Moderne Autos sammeln eine gigantische Menge an Daten. Wem gehören die? Und wer entscheidet, wer was sehen und nutzen darf? Es werden Rufe laut, dass diese Daten weithin genutzt werden sollten.

 ©Goslar Institut

Im Zusammenhang mit der Nutzung von Daten, auch jenen aus dem Mobilitätsbereich, fällt häufig der Begriff „Open Data“. Offene Daten bedeutet, dass sie von jedermann genutzt, weiterverarbeitet und weiterverbreitet werden können. Dieses Prinzip ist im akademischen Umfeld bekannt. Es ähnelt den Konzepten von „Open Access“ (freier Zugang zu wissenschaftlichen Materialien und Publikationen im Internet), „Open Content“ (frei zugängliche Inhalte zur kostenlosen Nutzung) und „Open Source“ (öffentlich einsehbare, veränderbare und in der Regel frei nutzbare Quelltexte). Aber können Mobilitätsdaten als „gesellschaftliches Gemeingut“ betrachtet werden?

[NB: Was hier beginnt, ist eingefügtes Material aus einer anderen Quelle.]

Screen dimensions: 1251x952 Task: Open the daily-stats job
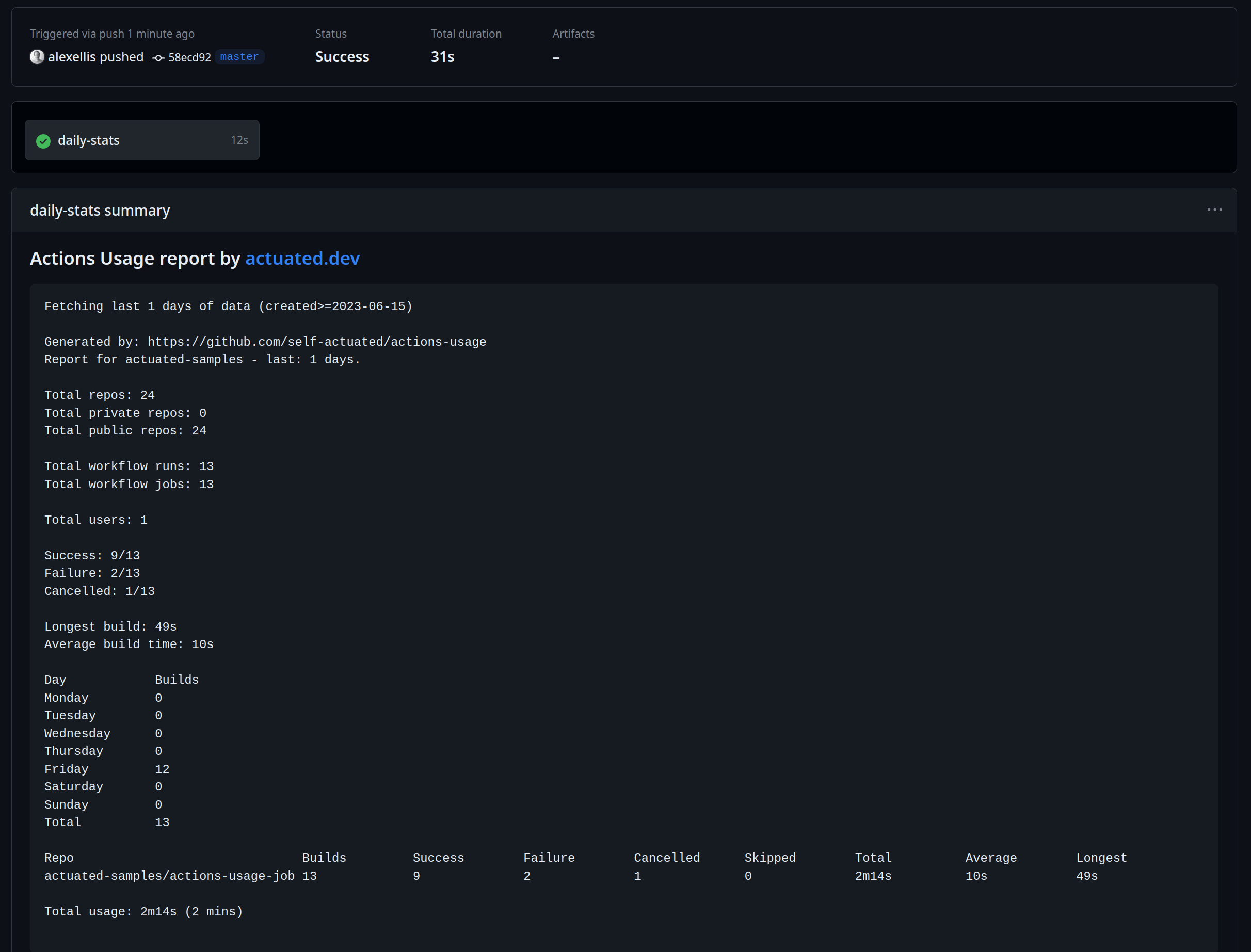pyautogui.click(x=88, y=140)
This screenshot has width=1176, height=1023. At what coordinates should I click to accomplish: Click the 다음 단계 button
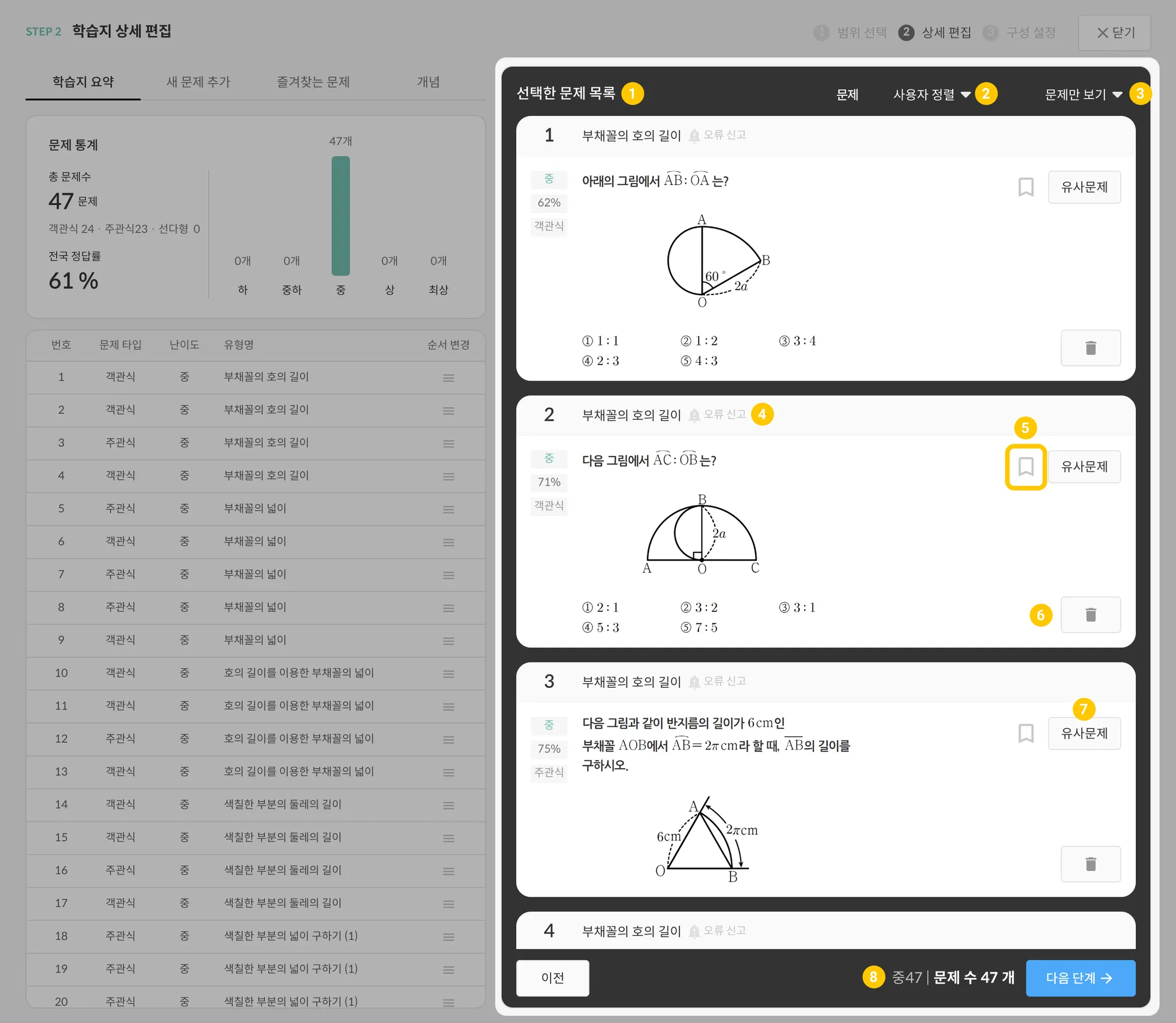click(x=1080, y=978)
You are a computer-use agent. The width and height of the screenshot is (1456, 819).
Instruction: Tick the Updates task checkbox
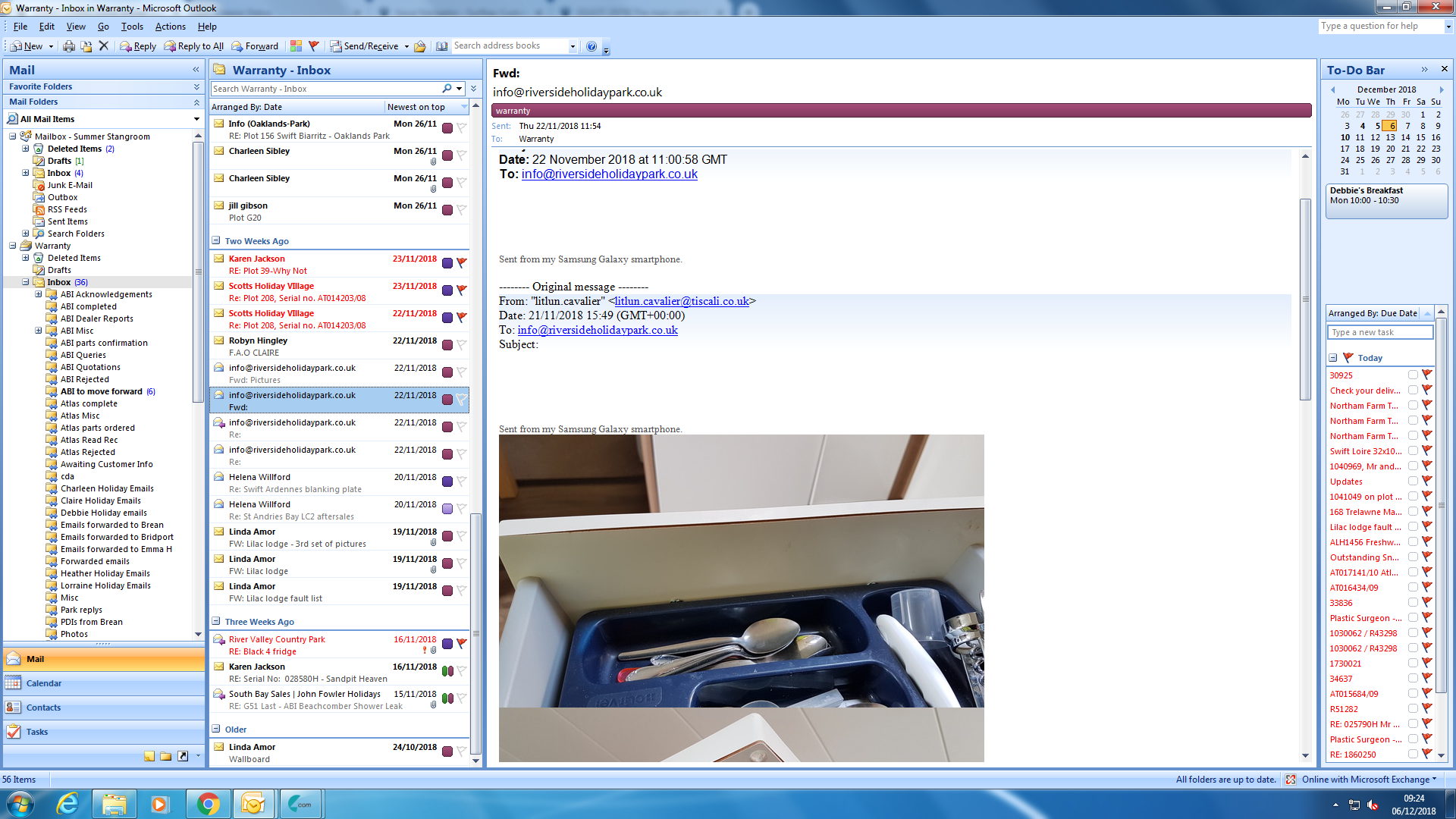[x=1413, y=481]
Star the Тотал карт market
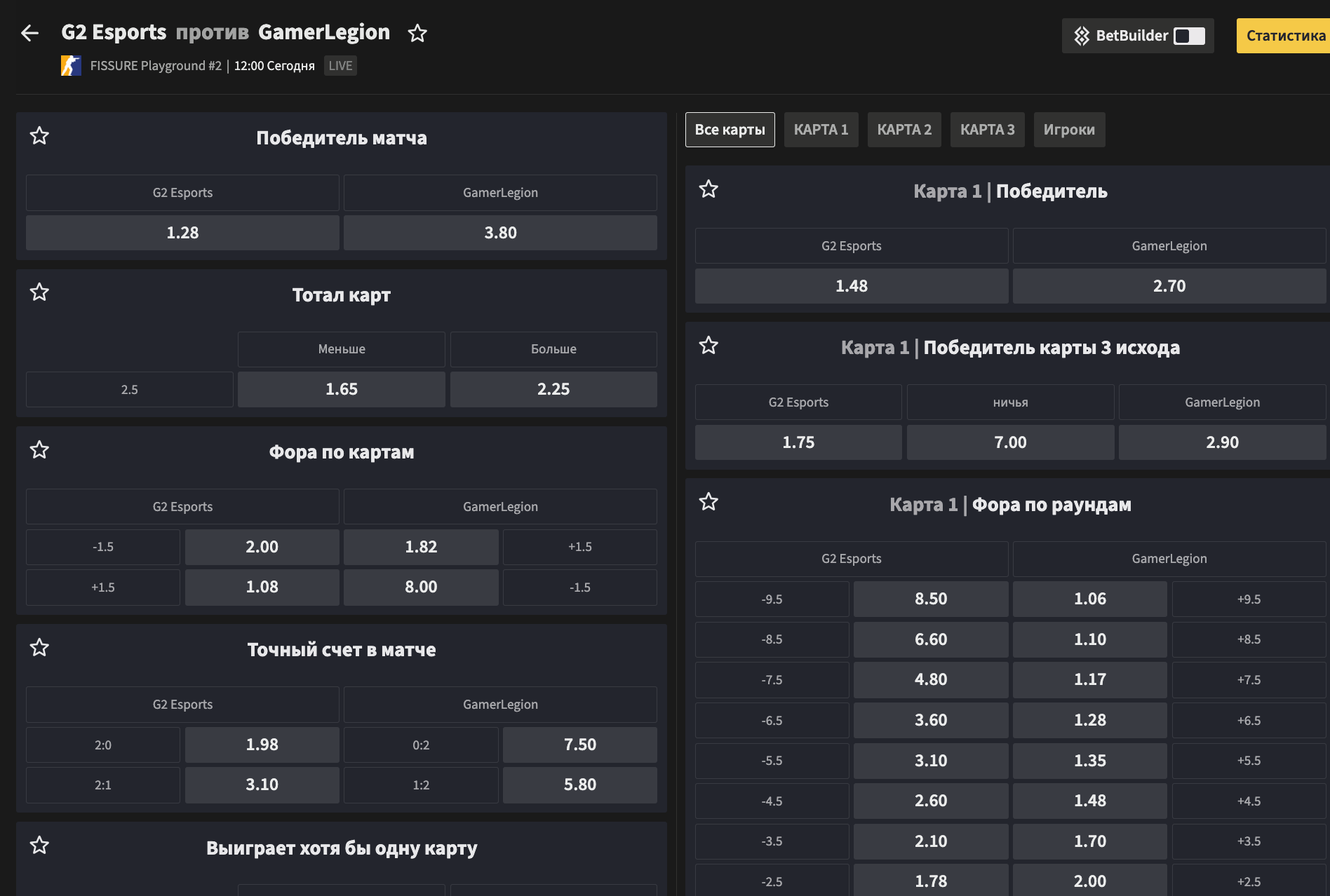The width and height of the screenshot is (1330, 896). (39, 292)
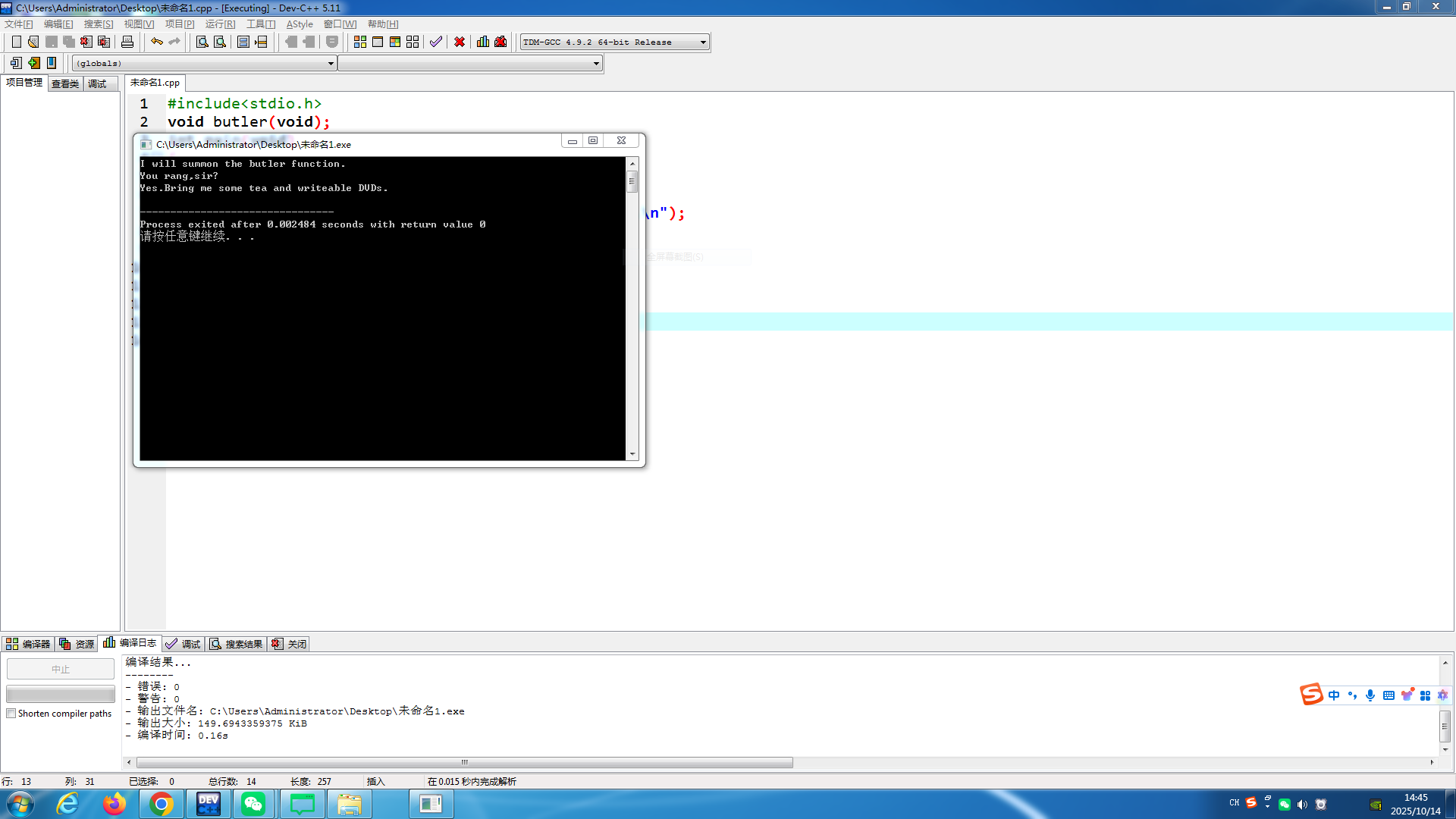Click the Syntax check checkmark icon
This screenshot has width=1456, height=819.
point(435,42)

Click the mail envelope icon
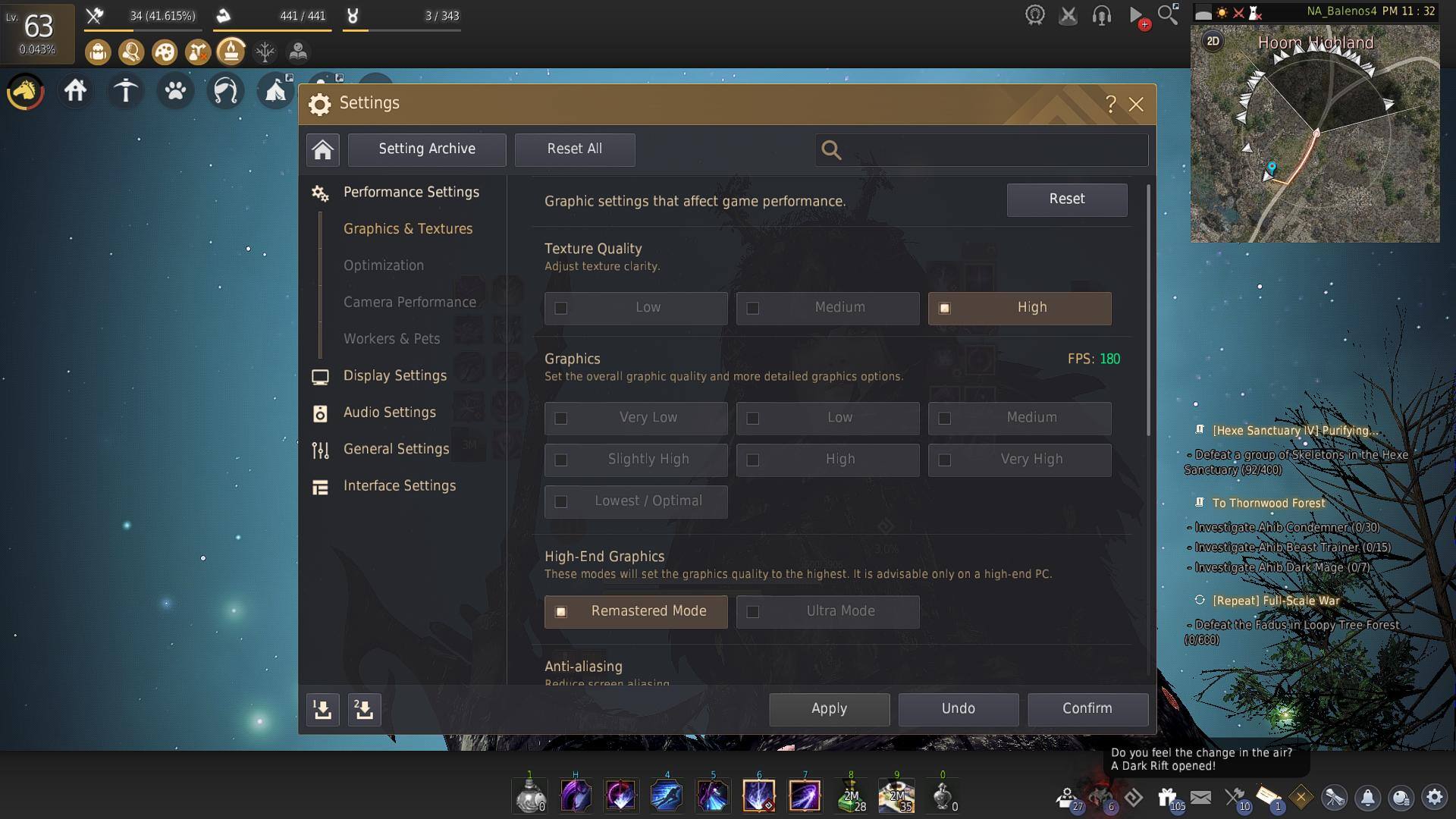pos(1200,797)
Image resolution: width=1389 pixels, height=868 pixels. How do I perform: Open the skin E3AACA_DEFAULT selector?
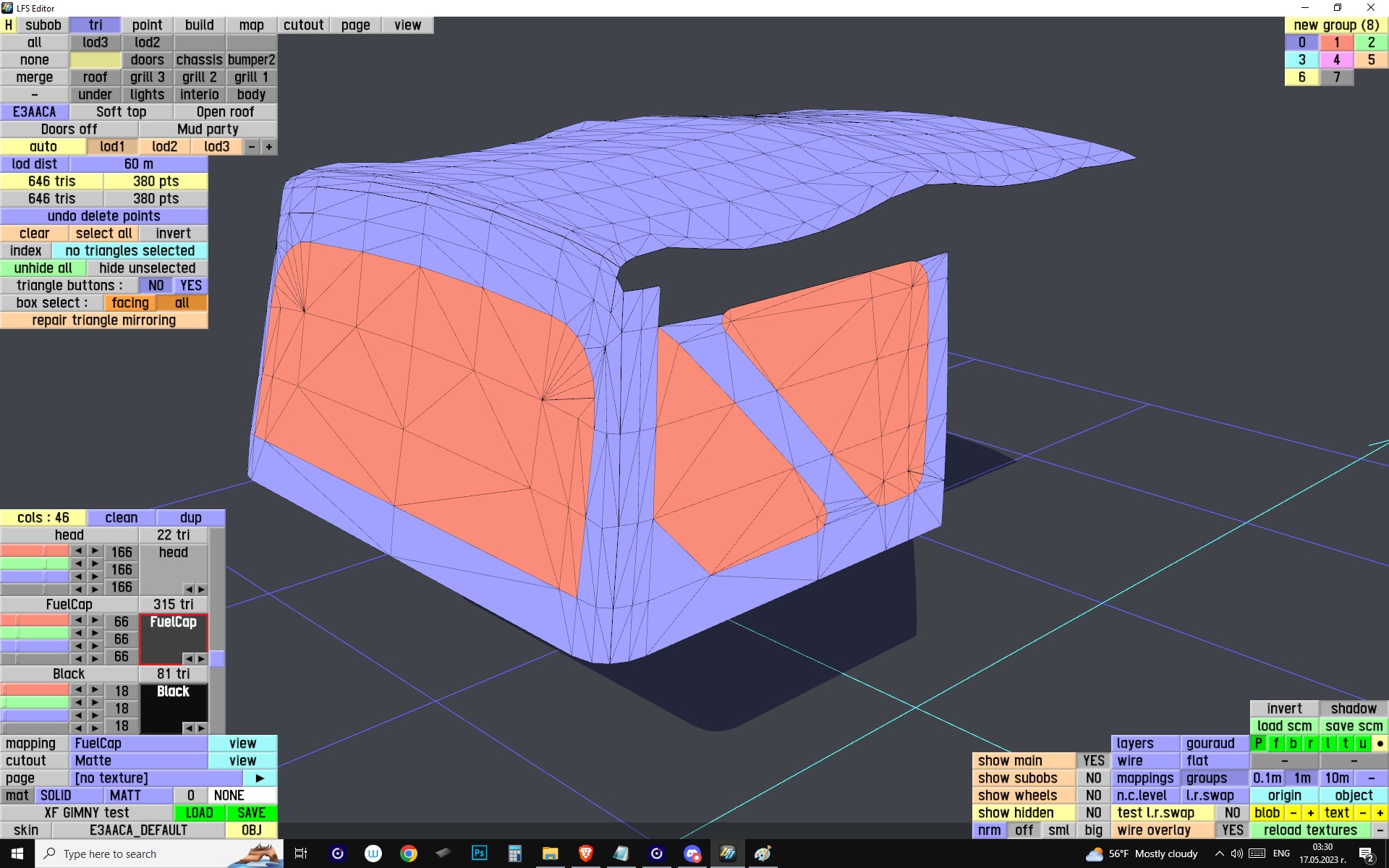pyautogui.click(x=138, y=830)
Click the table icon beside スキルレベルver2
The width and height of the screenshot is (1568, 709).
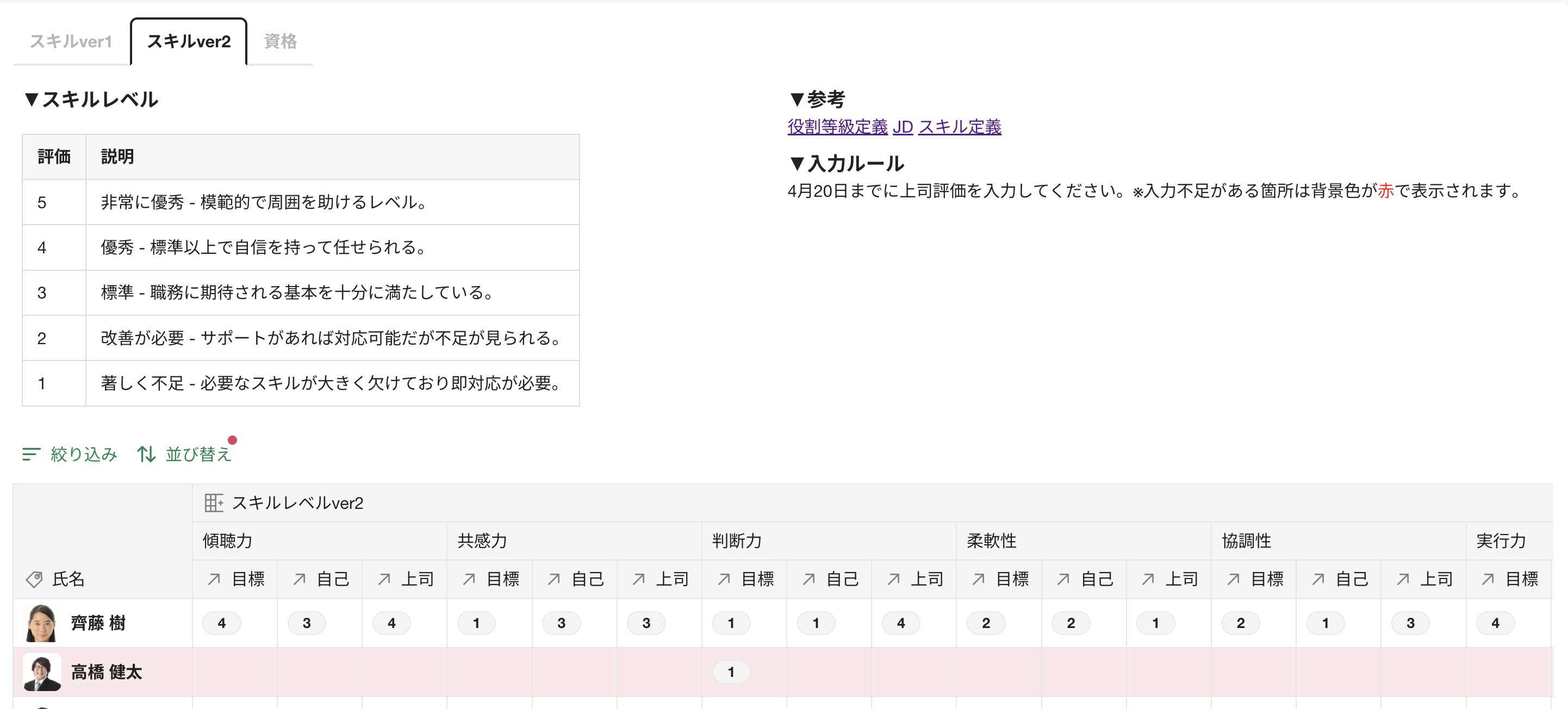pos(214,503)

Unter anderem dieser Frage geht die Studie „Big Data in der Mobilität“ des Goslar Instituts für verbrauchergerechtes Versichern der HUK-Coburg nach. Grundsätzlich gelten für personenbezogene Daten, wozu auch die Mobilitätsdaten zählen, sowie deren Nutzung und Verarbeitung die Regeln der Datenschutz-Grundverordnung (DSGVO) der EU. Sie definieren ein europaweit einheitliches Datenschutzrecht und sollen verhindern, dass Unternehmen gegebenenfalls in das Land mit geringeren Standards ausweichen können.

Laut DSGVO haben Unternehmen „in präziser, transparenter, verständlicher und leicht zugänglicher Form in einer klaren und einfachen Sprache“ Auskunft darüber zu geben, wie personenbezogene Daten ihrer Kunden verarbeitet werden. Auf Nachfrage müssen Unternehmen zum Beispiel Auskunft über die Dauer der Datenspeicherung und den Zweck der Datenverarbeitung geben sowie mitteilen, um welche personenbezogenen Daten es sich genau handelt, erläutert der Verbraucherzentrale Bundesverband (VZBV) erläutert. Ebenso sind Informationen über die Herkunft der Daten und mögliche Empfänger der Daten vorgeschrieben.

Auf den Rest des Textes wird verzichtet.